Combining vaults and avoiding duplicates

Things I have tried

I have used Windows PowerRename to add a vault specific unique suffix to each file within each of the vaults. I also did a search and replace to add that vault specific suffix before each occurrence of ]]. By combining the vaults now, I can be sure that there won’t be any conflicts. But, the situation is not ideal.

What I’m trying to do

If there is a way to combine the notes from multiple vaults into a single folder, without having to individually deal with each duplicate and without having negative consequences and conflicts, I’d be very interested in hearing about it. I only say that it is important to use a single folder because I want to avoid having duplicate note names identified by their path. I have tried using that workflow but have run into strange results when changing note names.

I was going to make a feature request but figured that there is probably a separate tool or workflow that can make this process less painful and risky.

Edit: I just realized that my method causes problems for non .md files whose embeds show their extensions in Obsidian notes. It also causes issues where the link is not simply to a note, like when Liking to headings. Anyways, this realization only makes my help request more needed. Fortunately I made backups!

Thanks for any suggestions.

You could use Obsidian Sync to sync them to each other and rely on its automatic merging. But definitely test on copies of your vaults first (or copies of a few files from them) in case it doesn’t do what you want. Ideally, 2 exact duplicate files will become a single file. Partial duplicates will be merged as well as Sync can manage, but it might not arrange the text the way you would. If 2 completely different files have the same name it might append 1 to the other or might — data loss — replace 1 with the other.

Another option is to use a dedicated app for merging text files. The only one I know offhand is Meld for Linux (and I’m not even sure it does batch processing like you want), but I’m sure there are others. Git can merge files automatically, tho that’s not its main purpose. A GUI front-end for Git would make the process friendlier. Again, test on copies of your vaults first and check exact duplicates, partial duplicates, and totally different files with the same name.

1 Like

@CawlinTeffid Thanks for the thoughtful response! I just looked into using git offline and an happy to see it is possible although not as straightforward as I might hope. But, that is definitely something I hopefully may loop back to eventually.

I looked into text merging applications for Windows and found many such as one called WinMerge. I am definitely going to be careful and read up a bit more before proceeding.

As I look at my files, they are actually not as discombobulated as I pictured. But still it is going to be lots of work to do manually. I am seeing some functionality in certain applications that simply assist in the comparison as opposed to the automated way I was hoping for. It is definitely too much to ask to fully automate it unless it was built into Obsidian as a plugin or something, since the links have to be updated. Perhaps I will create a feature request after I see how things go with this process.

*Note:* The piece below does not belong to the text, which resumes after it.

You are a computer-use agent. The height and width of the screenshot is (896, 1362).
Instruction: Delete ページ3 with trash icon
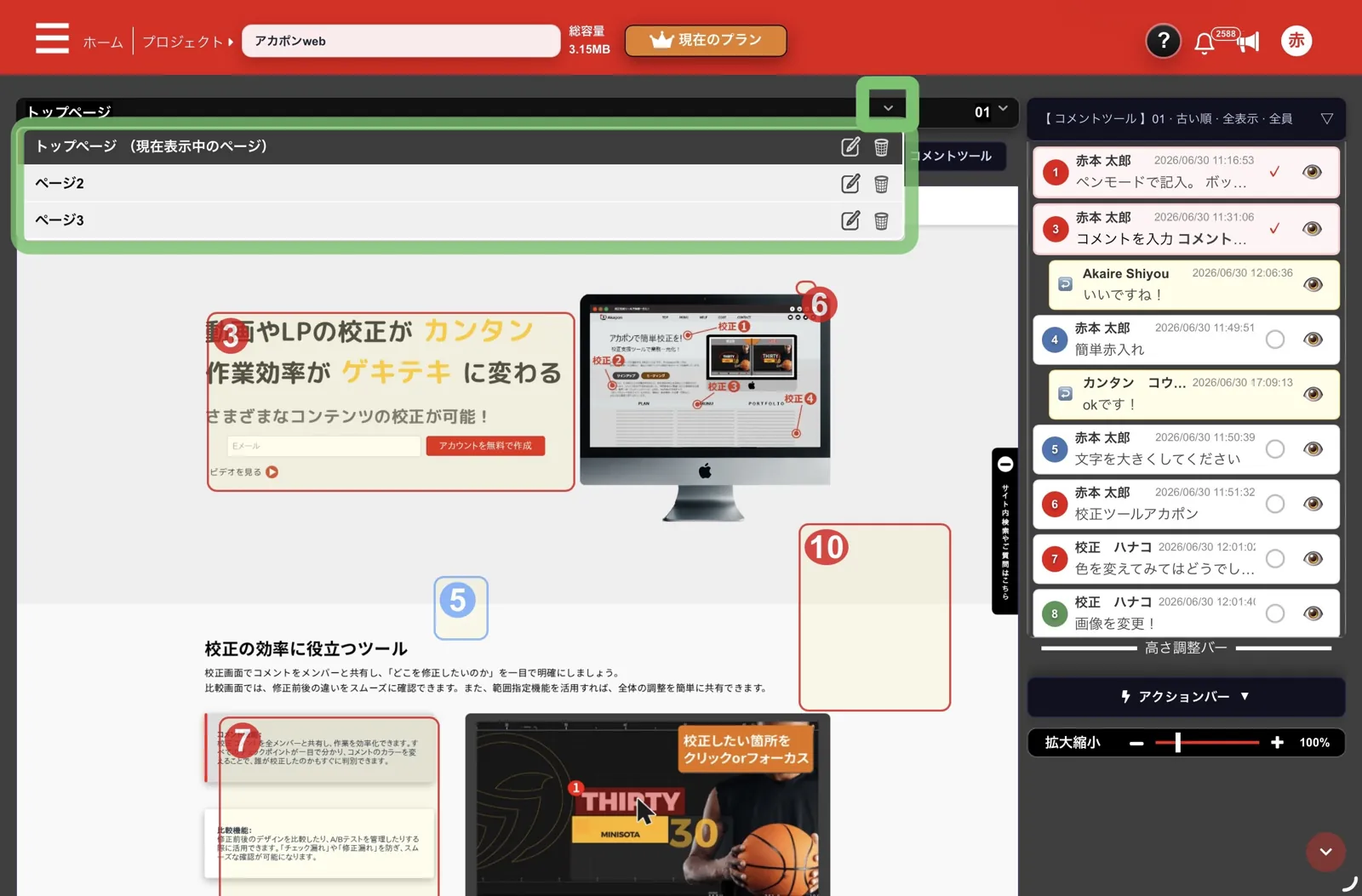[881, 220]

Again, I appreciate the response!

One thing that would be helpful that I am having trouble finding any info about is the ability to find identically named files within different sub folders.

For example, I’d like to be able to copy like 50 different vault folders into a single folder and have a tool be able to locate all the files with duplicates, without requiring me to point to them. I am sure I will find something. If anyone has any ideas, I would definitely very much appreciate it.

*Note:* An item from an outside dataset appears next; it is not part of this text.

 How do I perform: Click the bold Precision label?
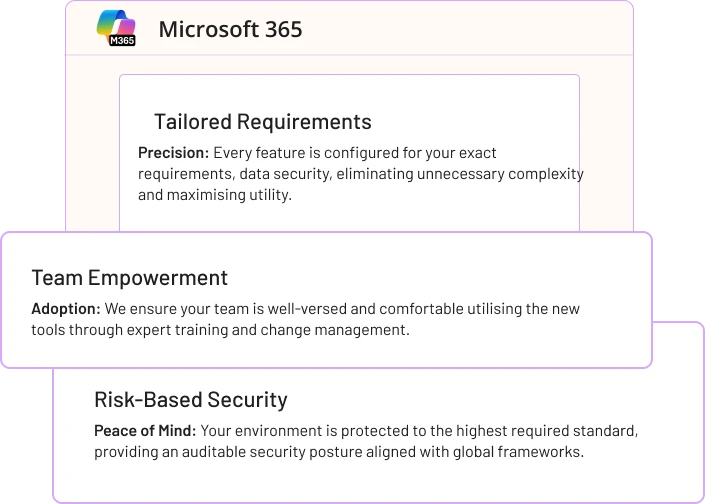tap(173, 153)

Edit: I am finding all sorts of options. I had no idea there was so much software available to do this type of thing. Still, I am a bit lost, but am happy to not have my search come up empty.

Thanks!

It may help to include “recursive” in your search terms, because you want it to search recursively (descending into subfolders). I can’t vouch for WinMerge, but it can apparently do this: Comparing and merging folders - WinMerge 2.16 Manual (it compares file contents, but will note if a file only exists on 1 or the other side of the comparison).

It’s probably possible to do it with a Powershell script, too, but I’ve never used it myself and a brief search suggests it might get a little complicated.

1 Like

@CawlinTeffid Thanks again! I was about to back down and try something different, but this looks very promising. Good stuff!

Although I seemed to respond above as if my problems were solved, unfortunately, after looking further into this and experimenting with it, I’ve found that Recursive Mode simply refers to having WinMerge also compare all sub folders. It doesn’t however recognize identical files as being duplicates unless they are in the same relative location to the compare folders.

I just wanted to add this so that my post above doesn’t mislead anyone. I am still looking for a solution to my issue.

Thanks.

You’ve probably already tried this, but have you searched something like windows find duplicate files? I seem to recall hearing about a Mac app that does that (and some other file-maintenance stuff), and there must be something like it for Windows. I didn’t explore results for that search but it looks like it’s a thing. Here’s a review of a few: https://www.howtogeek.com/200962/how-to-find-and-remove-duplicate-files-on-windows/. I don’t know of any of them let you match on just filename or if they only search for files that have the same content.

1 Like

Thanks. But, yes, I have tried. There is something called CCleaner which can find all duplicates across many folders. But, unfortunately it displays the duplicates on a case by case basis. So, unlike WinMerge where you have the tree view and could select ranges of duplicates and deal with them in one go, you’d have to do it duplicate by duplicate. It also doesn’t have the text comparing features that were helpful in this process.

In the end, I understand that this isn’t really an Obsidian specific issue. However I felt that this was important to have opened up this topic for comment before I create a feature request. Because the ideal solution would be one that manages this problem and also deals with correctly auto updating links during this process.

Thanks again for your help!